> **Problem description**:
In the entries below, find each line where the word "computer" appears and give only the total count of such lines.

> **Entries supplied**:
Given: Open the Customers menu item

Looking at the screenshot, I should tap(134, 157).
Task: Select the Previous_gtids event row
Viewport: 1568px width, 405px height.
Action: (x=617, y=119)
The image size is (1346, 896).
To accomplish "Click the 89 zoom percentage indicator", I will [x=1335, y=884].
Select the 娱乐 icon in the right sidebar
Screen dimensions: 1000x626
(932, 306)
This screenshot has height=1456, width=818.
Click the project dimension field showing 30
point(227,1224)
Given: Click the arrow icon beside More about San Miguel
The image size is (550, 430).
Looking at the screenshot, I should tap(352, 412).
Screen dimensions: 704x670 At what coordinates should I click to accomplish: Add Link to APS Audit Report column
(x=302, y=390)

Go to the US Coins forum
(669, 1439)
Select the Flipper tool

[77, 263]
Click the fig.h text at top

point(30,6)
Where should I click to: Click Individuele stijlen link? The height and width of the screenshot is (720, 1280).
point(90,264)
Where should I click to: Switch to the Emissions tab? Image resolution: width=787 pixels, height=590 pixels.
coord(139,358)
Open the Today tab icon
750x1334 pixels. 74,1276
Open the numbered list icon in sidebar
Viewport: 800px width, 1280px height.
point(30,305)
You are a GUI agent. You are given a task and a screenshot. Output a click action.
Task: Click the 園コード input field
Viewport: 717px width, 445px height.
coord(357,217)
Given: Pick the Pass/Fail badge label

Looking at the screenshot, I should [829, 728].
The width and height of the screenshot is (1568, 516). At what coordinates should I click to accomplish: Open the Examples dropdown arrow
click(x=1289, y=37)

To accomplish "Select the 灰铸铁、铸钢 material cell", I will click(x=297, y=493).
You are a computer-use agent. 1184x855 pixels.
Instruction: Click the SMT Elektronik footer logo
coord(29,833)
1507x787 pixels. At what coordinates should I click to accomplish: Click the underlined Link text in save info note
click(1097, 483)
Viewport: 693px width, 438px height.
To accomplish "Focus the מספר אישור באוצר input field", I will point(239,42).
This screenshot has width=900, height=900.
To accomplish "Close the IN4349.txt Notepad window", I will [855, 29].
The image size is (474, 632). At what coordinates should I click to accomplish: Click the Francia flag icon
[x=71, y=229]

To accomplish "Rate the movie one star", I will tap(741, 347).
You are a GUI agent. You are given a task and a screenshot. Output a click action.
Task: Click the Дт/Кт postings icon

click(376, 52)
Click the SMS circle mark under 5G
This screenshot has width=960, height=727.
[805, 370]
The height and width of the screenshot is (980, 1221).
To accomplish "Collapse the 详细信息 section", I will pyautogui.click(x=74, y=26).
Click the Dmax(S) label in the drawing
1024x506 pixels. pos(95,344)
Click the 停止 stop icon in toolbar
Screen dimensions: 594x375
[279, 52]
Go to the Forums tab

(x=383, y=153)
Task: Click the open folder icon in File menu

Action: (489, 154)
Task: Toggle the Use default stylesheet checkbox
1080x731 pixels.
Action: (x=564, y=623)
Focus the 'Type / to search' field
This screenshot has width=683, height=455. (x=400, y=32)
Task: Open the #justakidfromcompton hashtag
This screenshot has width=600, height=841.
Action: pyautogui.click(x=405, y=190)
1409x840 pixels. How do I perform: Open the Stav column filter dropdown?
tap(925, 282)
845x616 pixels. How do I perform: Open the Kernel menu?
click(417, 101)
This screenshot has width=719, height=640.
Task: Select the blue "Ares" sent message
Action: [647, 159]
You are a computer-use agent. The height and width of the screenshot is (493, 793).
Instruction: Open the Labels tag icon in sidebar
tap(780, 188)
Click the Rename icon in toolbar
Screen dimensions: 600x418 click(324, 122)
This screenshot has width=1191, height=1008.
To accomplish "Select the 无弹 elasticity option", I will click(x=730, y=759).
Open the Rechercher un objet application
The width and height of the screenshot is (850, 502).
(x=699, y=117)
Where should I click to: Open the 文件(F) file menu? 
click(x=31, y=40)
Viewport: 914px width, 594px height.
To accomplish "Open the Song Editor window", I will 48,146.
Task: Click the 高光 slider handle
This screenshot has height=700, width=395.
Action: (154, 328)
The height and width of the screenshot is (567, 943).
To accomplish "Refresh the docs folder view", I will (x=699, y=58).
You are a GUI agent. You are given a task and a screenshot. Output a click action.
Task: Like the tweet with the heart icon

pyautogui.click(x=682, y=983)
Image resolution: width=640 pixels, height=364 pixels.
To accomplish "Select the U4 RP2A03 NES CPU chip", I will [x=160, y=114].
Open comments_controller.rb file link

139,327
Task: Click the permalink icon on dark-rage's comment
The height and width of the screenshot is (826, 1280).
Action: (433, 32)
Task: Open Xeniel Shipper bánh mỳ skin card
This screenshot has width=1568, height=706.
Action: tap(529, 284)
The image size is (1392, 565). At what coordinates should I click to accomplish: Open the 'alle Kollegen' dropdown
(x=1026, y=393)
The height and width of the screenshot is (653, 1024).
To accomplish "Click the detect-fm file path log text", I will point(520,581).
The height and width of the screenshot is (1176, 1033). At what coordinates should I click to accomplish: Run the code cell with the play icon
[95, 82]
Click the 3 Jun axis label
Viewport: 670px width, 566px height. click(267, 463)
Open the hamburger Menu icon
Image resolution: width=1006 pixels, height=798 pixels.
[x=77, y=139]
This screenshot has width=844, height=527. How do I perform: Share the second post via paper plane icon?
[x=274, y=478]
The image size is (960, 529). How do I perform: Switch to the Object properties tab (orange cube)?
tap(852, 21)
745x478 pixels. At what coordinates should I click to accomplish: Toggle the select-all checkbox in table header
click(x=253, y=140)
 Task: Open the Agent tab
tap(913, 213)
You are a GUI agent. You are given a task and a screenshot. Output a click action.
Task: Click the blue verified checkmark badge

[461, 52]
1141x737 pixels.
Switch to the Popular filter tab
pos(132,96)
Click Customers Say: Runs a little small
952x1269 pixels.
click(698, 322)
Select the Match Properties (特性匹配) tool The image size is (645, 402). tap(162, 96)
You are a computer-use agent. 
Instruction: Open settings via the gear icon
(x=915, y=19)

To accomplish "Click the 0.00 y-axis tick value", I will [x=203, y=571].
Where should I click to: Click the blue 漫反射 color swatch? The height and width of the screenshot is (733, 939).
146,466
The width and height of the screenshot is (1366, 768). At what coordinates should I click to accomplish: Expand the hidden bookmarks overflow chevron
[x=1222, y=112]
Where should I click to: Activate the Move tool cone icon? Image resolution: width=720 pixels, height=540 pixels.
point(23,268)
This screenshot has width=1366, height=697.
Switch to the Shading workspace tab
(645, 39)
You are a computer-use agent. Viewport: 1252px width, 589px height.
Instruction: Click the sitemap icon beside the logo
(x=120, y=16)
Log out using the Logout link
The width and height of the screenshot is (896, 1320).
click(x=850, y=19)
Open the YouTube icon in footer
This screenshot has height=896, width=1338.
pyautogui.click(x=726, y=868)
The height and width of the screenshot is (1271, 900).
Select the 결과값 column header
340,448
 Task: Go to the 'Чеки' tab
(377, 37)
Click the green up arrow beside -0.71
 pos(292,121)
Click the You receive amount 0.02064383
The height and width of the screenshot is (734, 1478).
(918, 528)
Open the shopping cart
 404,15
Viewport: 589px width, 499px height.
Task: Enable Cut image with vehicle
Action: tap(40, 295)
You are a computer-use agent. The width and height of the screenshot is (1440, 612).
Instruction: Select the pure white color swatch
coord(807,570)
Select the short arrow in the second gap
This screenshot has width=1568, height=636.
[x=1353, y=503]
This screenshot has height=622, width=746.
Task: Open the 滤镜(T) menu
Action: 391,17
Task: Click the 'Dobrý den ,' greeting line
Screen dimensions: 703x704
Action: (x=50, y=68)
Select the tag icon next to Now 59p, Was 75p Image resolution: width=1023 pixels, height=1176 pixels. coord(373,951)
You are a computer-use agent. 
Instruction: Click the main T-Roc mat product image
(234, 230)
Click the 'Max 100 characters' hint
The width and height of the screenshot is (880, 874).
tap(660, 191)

> **Exercise output**:
6